Comparing op.const vs initializer:

a = argument(Tensor(np.int64, ('N',)))

c = a
for x in range(10000):
    c = op.mul(c, op.const(1))

model: onnx.ModelProto = build(inputs={'a': a}, outputs={'c': c})
onnx.save(model, "big1.onnx")

a = argument(Tensor(np.int64, ('N',)))

c = a
for x in range(10000):
    c = op.mul(c, initializer(1))

model: onnx.ModelProto = build(inputs={'a': a}, outputs={'c': c})
onnx.save(model, "big2.onnx")

File-sizes:

-rw-r--r--   1 staff  1363443 Jan 20 21:47 big1.onnx
-rw-r--r--   1 staff   934553 Jan 20 21:46 big2.onnx

Checklist

Added a CHANGELOG.rst entry

jbachurski · 2024-01-20T23:40:45Z

Thanks for the PR!
Maybe to make it more complete, could you consider/add:

Why is there a difference of Constant vs initializer in the first place? Is it really just because of the amount of "Constant" string literals in the protobuf output, as you're just adding a really large number of small constants (and is this a practical scenario)? In the case there are a lot of small constants, perhaps running a common-subexpression-elimination optimiser would be the way to go (since I imagine many constants are -1/0/1)?
Perhaps a couple more practical tests, as this feature has not been really used anywhere, despite having been in _future for a while.

Of course if this has been battle-tested downstream and shown its worth in practice I can trust you guys it's fine.

I don't see anything problematic in the approach of just moving what's in _future to public.

src/spox/_public.py

adityagoel4512 · 2024-01-20T23:27:53Z

tests/test_initializer.py

@@ -4,7 +4,8 @@
 import numpy
 import pytest

-from spox._future import initializer
+from spox import build, initializer
+from spox.opset.ai.onnx import v17 as op



The ONNX specification says:

A list of named tensor values. When an initializer has the same name as a graph input, it specifies a default value for that input. When an initializer has a name different from all graph inputs, it specifies a constant value. The order of the list is unspecified.

Edit: It looks like the initializer names generated by Spox are unlikely to conflict with the input name (e.g. "Initializer_0_arg"). What should happen if a user goes ahead and has an input with a name "Initializer_0_arg" as well (for whatever reason)? I think a warning should be sufficient that this initializer is being used as a default graph input and may be overriden.

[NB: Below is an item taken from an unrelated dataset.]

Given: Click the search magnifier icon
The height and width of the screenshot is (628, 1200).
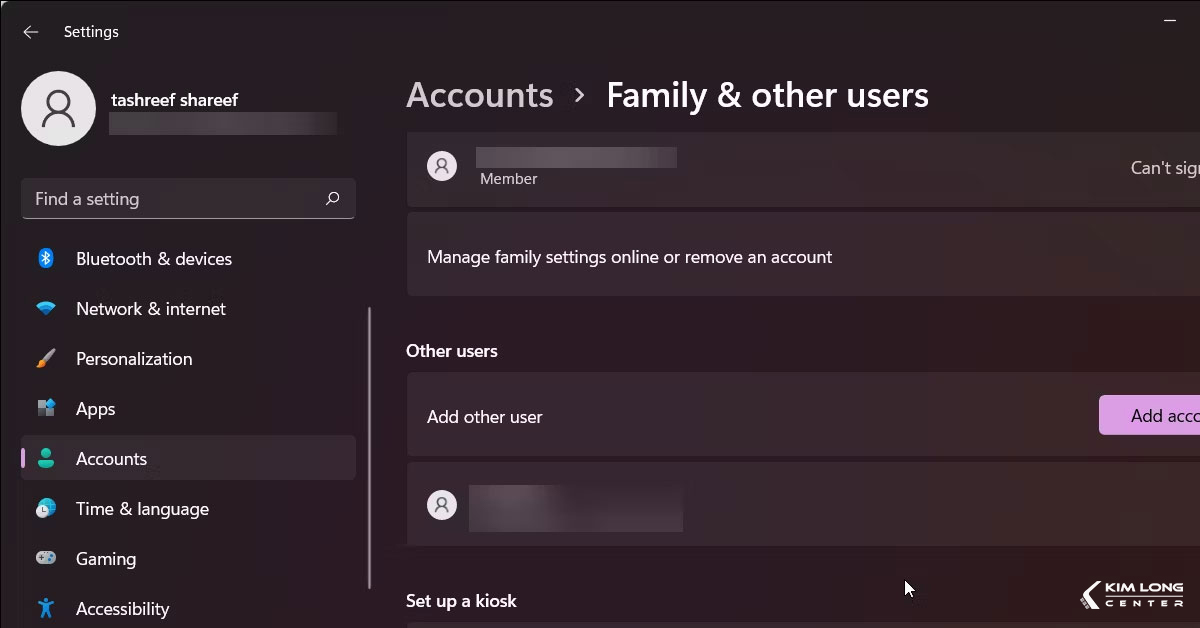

Scoping seems weird with initializers (unlike constants). We should test these edge cases explicitly.

In models with IR version >= 4, in nested subgraphs used as attribute values, users MUST NOT use the same name as both a subgraph initializer and subgraph input unless the corresponding op's specification explicitly allows it.

and

In models with IR version <= 3, users MAY use the same name as both a subgraph initializer and subgraph input, but this is restricted to support constants via initializers that are not intended to correspond to any actual inputs passed from the node into the subgraph.

The naming generated by Spox should be fine for almost all general cases, but we should aim to raise warnings and errors in case users hit these edge cases.

It seems most suitable at this stage to prevent initializer and argument from sharing identical names.

I've tackled the other issues by incorporating more tests. Please don't hesitate to extend the discussion if there are any other edge cases that we've overlooked.

tests/test_initializer.py

cbourjau · 2024-01-21T18:14:03Z

Thanks @neNasko1 for putting the PR together and thanks for your comments, @jbachurski and @adityagoel4512 !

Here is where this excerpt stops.